L’Assemblée de la Polynésie française doit rendre jeudi un avis, à priori unanime, contre le coup de rabot prévu dans le projet de loi de finances 2026 sur les taux de défiscalisation Outre-mer. Paris envisage de baisser d’environ 11 points les crédits d’impôt, pour une économie budgétaire évaluée à plus de 95 milliards Fcfp par an. Les rapporteurs polynésiens demandent, au minimum, le maintien des taux pour trois secteurs stratégiques du Pays : agriculture-pêche, tourisme et transports interinsulaires, afin de préserver la « double défiscalisation » (nationale et locale) qui fait levier sur l’investissement privé.

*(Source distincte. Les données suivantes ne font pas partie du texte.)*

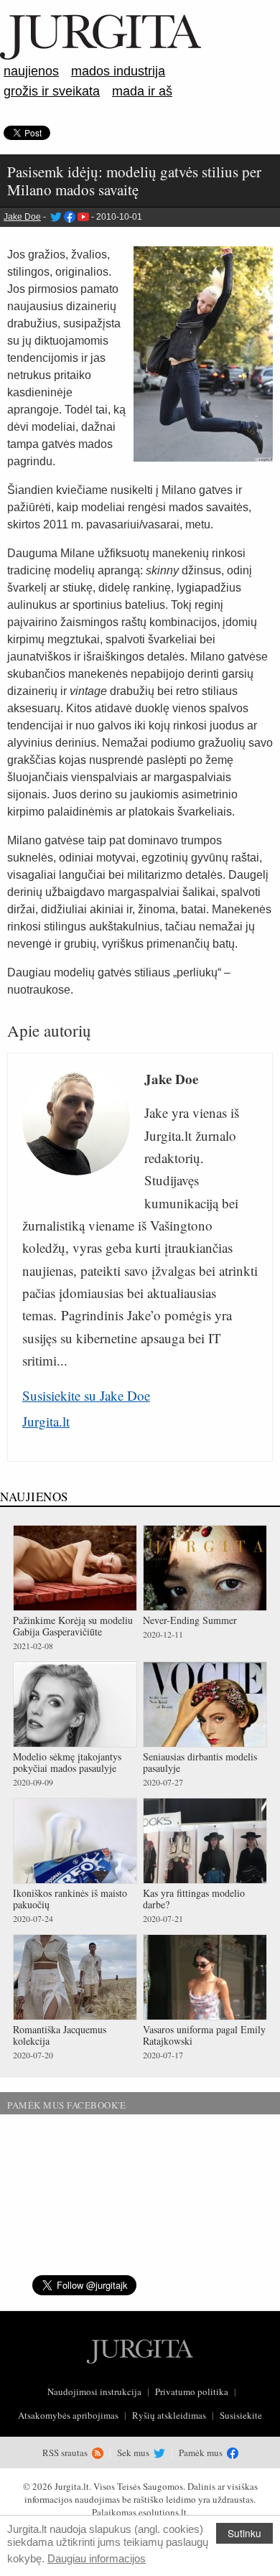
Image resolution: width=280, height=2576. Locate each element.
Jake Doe (22, 217)
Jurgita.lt (46, 1421)
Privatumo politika (191, 2391)
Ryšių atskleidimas (169, 2415)
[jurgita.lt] (100, 57)
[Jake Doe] (55, 217)
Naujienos (31, 71)
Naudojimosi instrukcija (94, 2391)
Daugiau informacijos (96, 2558)
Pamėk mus (202, 2452)
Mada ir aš (142, 91)
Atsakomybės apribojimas (68, 2415)
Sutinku (244, 2533)
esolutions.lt (163, 2512)
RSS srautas (66, 2452)
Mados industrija (118, 71)
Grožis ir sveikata (52, 91)
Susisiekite (241, 2415)
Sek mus (134, 2452)
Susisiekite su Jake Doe (86, 1395)
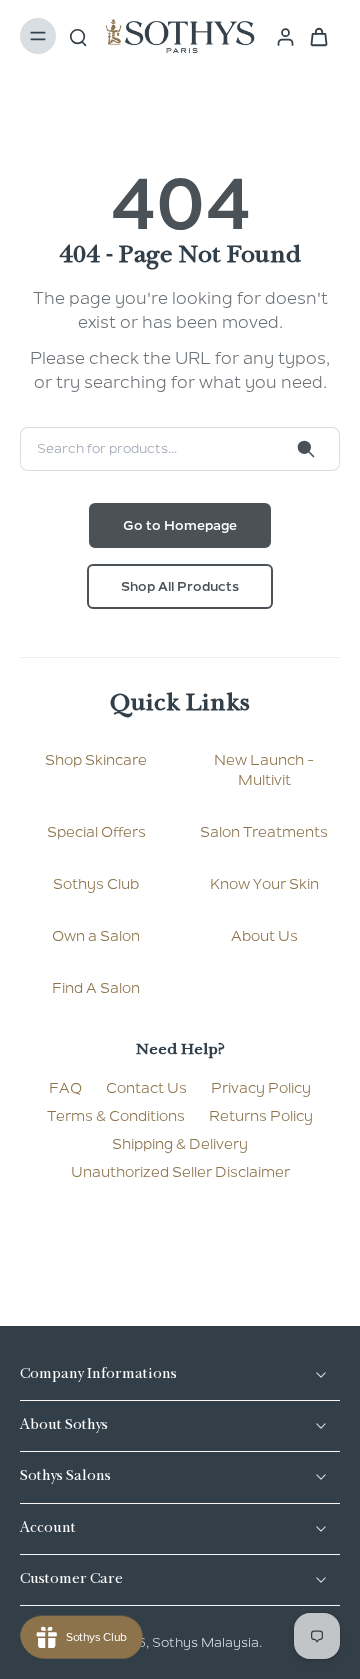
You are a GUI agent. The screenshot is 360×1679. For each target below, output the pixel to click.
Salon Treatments (264, 832)
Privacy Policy (261, 1088)
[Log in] (279, 36)
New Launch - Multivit (264, 770)
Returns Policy (261, 1116)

Sur le papier, le PLF 2026 raboterait l’hôtellerie et le logement neuf, tout en plafonnant le coût éligible à 835 000 Fcfp par mètre carré habitable pour l’immobilier, et en imposant dans l’hôtellerie un plafond de 4 500 euros par mètre carré en ne retenant que la surface habitable. Le secteur des énergies renouvelables serait lui aussi affecté. Seul le logement social locatif serait épargné. Dans un tissu économique insulaire et ultradépendant des capitaux privés, la mesure revient à réduire d’environ 22 % l’avantage fiscal mobilisable sur les plans d’affaires.
Un signal négatif pour l’investissement, l’emploi et la continuité territoriale
Les rapporteurs Maurea Maamaatuaiahutapu et Tematai Le Gayic jugent « excessifs » les efforts demandés et alertent sur des « conséquences économiques et sociales » directes : projets hôteliers différés ou annulés, vacance d’investissements productifs dans le primaire, et fragilisation des liaisons inter-îles déjà coûteuses. Les professionnels soulignent qu’un hôtel haut de gamme crée en moyenne près de quatre emplois par bungalow, quand l’hôtellerie plus légère tourne à un ou deux : toucher au montage financier de ces projets, c’est mécaniquement toucher à l’emploi local qualifié, à la formation et aux recettes fiscales futures.
Au-delà du tourisme, l’agriculture et la pêche, déjà exposées à l’éloignement des marchés et aux surcoûts logistiques, ont besoin d’un cadre fiscal stable pour moderniser les outils, décarboner la flotte et sécuriser les approvisionnements. Même logique pour les transports intérieurs, colonne vertébrale de la vie quotidienne et de la cohésion du Pays : des taux trop bas assèchent l’investissement, renchérissent les tarifs et entament la continuité territoriale.
L’exécutif polynésien rappelle qu’en matière de défiscalisation, le Pays a « été un bon élève ». La chambre territoriale des comptes a d’ailleurs souligné en 2025 que l’efficacité de la défiscalisation tient à sa visibilité et à sa stabilité dans le temps : réformer sans évaluer, c’est créer de l’incertitude et décourager l’initiative. Pour la Polynésie, l’enjeu n’est pas une « faveur », mais l’alignement de la politique nationale sur les priorités locales, dans un contexte d’insularité et d’éloignement où chaque point de taux pèse lourd.
La bataille budgétaire s’ouvre maintenant au Parlement. L’Assemblée de Polynésie demande à l’État de revoir les paramètres, de sanctuariser au moins les trois secteurs clés et, plus largement, de ne pas fragiliser un outil pro-investissement qui soutient l’emploi, l’attractivité et la souveraineté française dans le Pacifique.